**REQUIREMENT**
Your answer must match, word for word, the lines from the one holding "Task: Click the gray header bar of login card" through the final line below, with pictures excluded.

= = = =

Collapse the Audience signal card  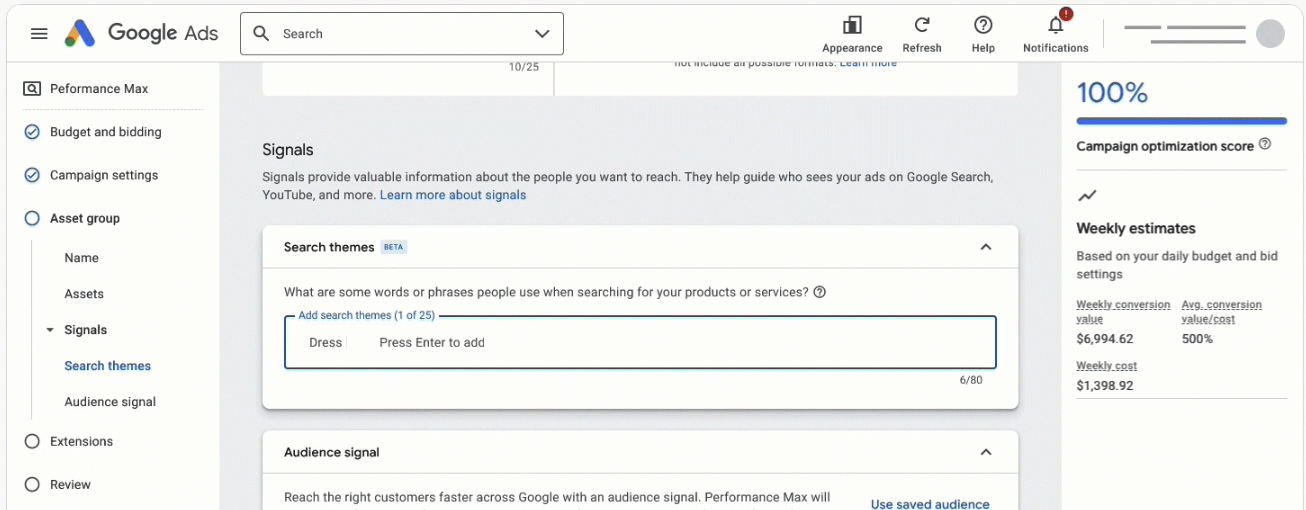pyautogui.click(x=986, y=452)
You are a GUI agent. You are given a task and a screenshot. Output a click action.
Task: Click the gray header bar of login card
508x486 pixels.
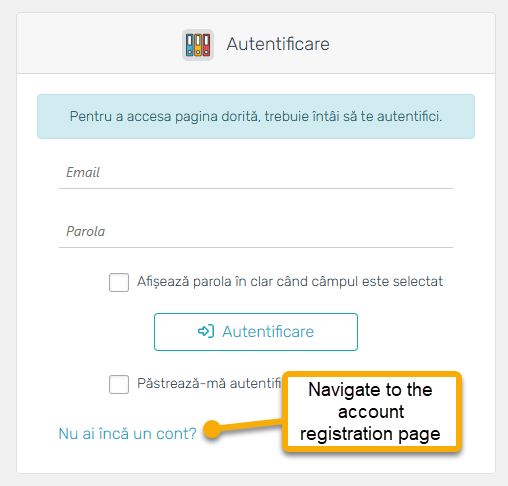click(x=256, y=43)
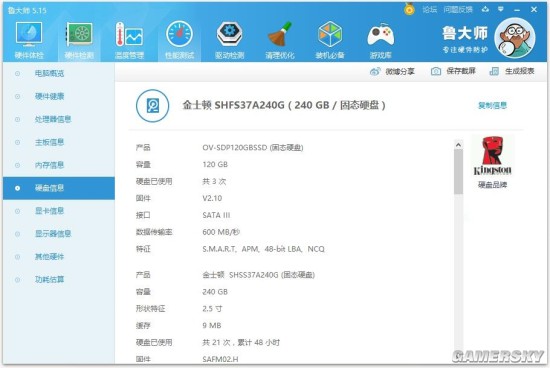Open the title bar dropdown menu arrow

501,9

= = = =

**THE ANSWER**
Task: Click the gray header bar of login card
508x486 pixels.
click(x=256, y=43)
Open the title bar dropdown menu arrow

501,9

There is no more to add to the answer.